Vertical gastrectomy, also known as parietal gastrectomy, reduction gastrectomy of the large curb, or Sleeve gastrectomy, consists of an operation that aims, if performed alone, to be restrictive in nature. It is easily performed by laparoscopy, and is associated with very few perioperative risks. More precisely, this operation represents the restrictive portion of the biliopancreatic derivation.
This procedure consists in the removal of the external part of the stomach by laparoscopy. A thin vertical gastric tube is left in place, which can only contain a restricted amount of food at a time, and will not distend itself as easily as the “normal” stomach. Furthermore, by removing what is called the greater gastric tuberosity, a source of hormone secretion is removed, which in turn controls hunger.
Derivation procedures practiced by laparoscopy on patients who are very obese, or on patients afflicted with multiple comorbidities, are associated with important difficulties as well as significantly high complication and mortality rates.
This is why many surgeons, who practice in large recognized Bariatric Surgery centers, have suggested to perform these derivations, whether gastric or biliopancreatic in nature, in a two-time fashion. These two sequential times will therefore enable the surgeon to perform the procedure by laparoscopy, and with significantly less risks.
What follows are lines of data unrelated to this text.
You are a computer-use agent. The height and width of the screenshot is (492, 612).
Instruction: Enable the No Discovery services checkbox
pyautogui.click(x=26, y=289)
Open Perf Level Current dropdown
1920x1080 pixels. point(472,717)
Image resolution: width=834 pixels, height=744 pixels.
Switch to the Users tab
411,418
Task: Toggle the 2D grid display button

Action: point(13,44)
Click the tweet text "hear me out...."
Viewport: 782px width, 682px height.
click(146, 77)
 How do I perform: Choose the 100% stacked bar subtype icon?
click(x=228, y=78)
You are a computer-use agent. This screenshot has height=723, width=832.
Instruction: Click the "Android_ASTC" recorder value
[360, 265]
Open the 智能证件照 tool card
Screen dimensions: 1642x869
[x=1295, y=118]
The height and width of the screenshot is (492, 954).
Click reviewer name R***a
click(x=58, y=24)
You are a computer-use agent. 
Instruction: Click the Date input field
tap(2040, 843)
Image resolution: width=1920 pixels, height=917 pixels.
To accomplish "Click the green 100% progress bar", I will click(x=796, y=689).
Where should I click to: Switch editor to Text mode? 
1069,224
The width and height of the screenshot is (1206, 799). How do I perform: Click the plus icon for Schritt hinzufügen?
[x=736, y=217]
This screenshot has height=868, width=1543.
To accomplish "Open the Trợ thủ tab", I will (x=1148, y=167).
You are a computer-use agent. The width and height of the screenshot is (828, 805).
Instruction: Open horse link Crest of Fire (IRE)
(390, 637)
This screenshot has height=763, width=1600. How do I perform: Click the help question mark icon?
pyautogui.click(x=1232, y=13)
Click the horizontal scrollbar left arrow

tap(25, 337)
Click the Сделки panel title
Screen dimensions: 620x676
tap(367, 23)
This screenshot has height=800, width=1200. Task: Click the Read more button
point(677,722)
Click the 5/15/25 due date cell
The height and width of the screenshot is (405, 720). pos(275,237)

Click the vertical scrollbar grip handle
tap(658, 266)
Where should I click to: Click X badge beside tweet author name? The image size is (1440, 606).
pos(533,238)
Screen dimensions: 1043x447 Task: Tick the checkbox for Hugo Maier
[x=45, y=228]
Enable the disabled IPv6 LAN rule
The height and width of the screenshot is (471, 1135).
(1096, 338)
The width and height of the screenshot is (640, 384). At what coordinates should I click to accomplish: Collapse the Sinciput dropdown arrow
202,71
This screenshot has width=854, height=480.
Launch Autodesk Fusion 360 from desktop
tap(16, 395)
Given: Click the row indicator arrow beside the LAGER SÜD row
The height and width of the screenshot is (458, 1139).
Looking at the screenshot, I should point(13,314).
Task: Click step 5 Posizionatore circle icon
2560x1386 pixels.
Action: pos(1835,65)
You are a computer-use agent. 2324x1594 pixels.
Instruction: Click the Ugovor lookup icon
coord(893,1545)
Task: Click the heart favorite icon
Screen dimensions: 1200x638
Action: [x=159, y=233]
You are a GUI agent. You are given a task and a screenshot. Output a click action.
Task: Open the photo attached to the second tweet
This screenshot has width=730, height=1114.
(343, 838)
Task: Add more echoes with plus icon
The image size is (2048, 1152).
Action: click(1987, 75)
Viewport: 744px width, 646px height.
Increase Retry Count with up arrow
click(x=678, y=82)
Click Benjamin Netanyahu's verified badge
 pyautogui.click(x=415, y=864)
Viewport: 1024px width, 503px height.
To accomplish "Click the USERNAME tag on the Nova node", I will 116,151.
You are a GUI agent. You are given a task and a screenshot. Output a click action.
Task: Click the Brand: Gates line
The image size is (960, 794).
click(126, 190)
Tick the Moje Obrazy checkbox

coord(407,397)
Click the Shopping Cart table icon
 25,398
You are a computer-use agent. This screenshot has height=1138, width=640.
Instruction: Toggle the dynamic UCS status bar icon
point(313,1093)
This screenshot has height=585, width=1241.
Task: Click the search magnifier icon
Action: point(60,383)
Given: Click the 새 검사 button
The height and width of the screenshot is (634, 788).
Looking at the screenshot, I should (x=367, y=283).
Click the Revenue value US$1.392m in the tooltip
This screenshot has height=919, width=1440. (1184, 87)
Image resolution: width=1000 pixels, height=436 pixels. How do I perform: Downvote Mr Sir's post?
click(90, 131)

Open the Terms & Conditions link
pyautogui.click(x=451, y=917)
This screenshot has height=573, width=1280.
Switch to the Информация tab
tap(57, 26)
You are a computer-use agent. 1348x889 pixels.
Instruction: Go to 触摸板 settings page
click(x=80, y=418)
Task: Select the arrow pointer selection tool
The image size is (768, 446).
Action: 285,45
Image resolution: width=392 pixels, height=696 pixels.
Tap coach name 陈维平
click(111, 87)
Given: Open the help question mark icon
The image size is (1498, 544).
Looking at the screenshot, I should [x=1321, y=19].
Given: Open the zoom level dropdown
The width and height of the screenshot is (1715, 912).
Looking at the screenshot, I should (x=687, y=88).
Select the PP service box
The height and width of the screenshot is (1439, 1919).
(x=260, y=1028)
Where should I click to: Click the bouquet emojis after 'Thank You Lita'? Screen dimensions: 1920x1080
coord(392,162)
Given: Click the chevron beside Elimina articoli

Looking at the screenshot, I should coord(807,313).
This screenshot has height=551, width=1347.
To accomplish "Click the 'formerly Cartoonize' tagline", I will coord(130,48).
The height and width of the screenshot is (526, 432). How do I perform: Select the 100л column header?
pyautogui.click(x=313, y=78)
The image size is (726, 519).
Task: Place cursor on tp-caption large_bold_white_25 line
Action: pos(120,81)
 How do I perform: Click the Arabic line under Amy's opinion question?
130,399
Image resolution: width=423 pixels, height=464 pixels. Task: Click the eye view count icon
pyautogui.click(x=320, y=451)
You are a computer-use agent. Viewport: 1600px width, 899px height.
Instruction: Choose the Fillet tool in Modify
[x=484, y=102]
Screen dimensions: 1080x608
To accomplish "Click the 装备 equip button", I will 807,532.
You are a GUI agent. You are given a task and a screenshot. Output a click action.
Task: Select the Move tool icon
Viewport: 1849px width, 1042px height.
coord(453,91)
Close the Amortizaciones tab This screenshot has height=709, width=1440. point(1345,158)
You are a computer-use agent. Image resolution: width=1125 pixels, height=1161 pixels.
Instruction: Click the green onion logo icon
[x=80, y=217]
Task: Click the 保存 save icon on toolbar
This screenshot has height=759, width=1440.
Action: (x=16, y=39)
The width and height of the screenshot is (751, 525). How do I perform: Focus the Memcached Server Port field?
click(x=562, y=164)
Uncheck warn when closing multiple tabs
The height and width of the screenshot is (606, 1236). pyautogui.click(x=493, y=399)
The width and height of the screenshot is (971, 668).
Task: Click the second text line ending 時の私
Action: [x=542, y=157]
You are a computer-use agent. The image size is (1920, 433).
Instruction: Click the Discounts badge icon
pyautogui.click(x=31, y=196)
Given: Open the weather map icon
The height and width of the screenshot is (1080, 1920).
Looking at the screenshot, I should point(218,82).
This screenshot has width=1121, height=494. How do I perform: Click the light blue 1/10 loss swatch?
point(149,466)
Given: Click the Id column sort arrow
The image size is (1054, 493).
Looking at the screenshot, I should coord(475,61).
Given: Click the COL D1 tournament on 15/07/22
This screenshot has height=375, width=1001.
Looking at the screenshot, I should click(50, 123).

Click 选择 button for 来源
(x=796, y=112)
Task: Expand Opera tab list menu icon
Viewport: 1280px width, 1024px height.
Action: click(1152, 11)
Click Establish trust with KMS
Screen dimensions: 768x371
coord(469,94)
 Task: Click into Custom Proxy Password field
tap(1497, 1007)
Following a vertical gastrectomy, the patient will lose a considerable amount of weight, which will greatly facilitate the second surgical time, if necessary. Indeed, the weight-loss results associated with vertical gastrectomy are encouraging to date, and in many cases, this primary procedure will suffice. If, following a year, there is a weight-loss stagnation and the first procedure is judged to be insufficient for optimal weight-loss, a second procedure, such as a Roux-en-Y gastric derivation (gastric bypass) or a biliopancreatic derivation, can then be carried out in much more optimal conditions.
Vertical gastrectomy is a reasonable alternative to the gastric derivation because since there is no intestinal bypass, there are no risks of malabsorption complications, as well as less risk of ensuing anastomotic ulcers or dumping syndromes.